SUPPLIED DATA →
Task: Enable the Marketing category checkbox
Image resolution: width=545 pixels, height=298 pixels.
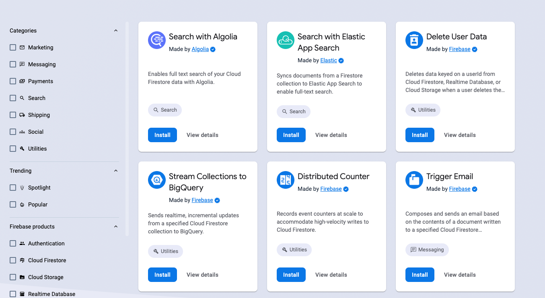Action: (13, 47)
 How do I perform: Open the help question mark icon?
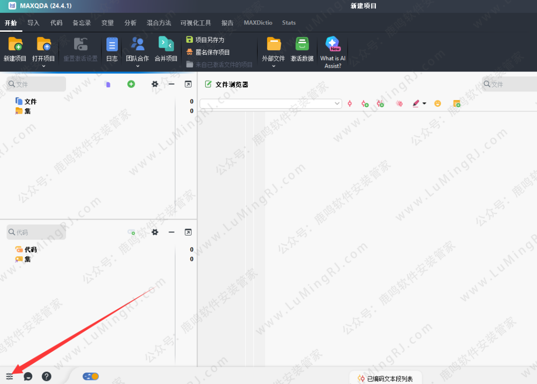pos(46,377)
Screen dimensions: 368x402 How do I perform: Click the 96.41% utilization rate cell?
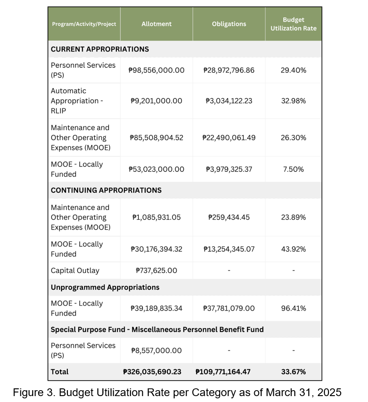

TASK TO CARRY OUT → Nothing may be altered when you restate the records, but every picture must be dropped.

EXPECTED OUTPUT →
Task: Enable the Marketing category checkbox
Image resolution: width=545 pixels, height=298 pixels.
Action: (13, 47)
 How do I perform: Open the help question mark icon?
pos(46,377)
Screen dimensions: 368x402 How do I perform: Click the 96.41% utilization rate cell?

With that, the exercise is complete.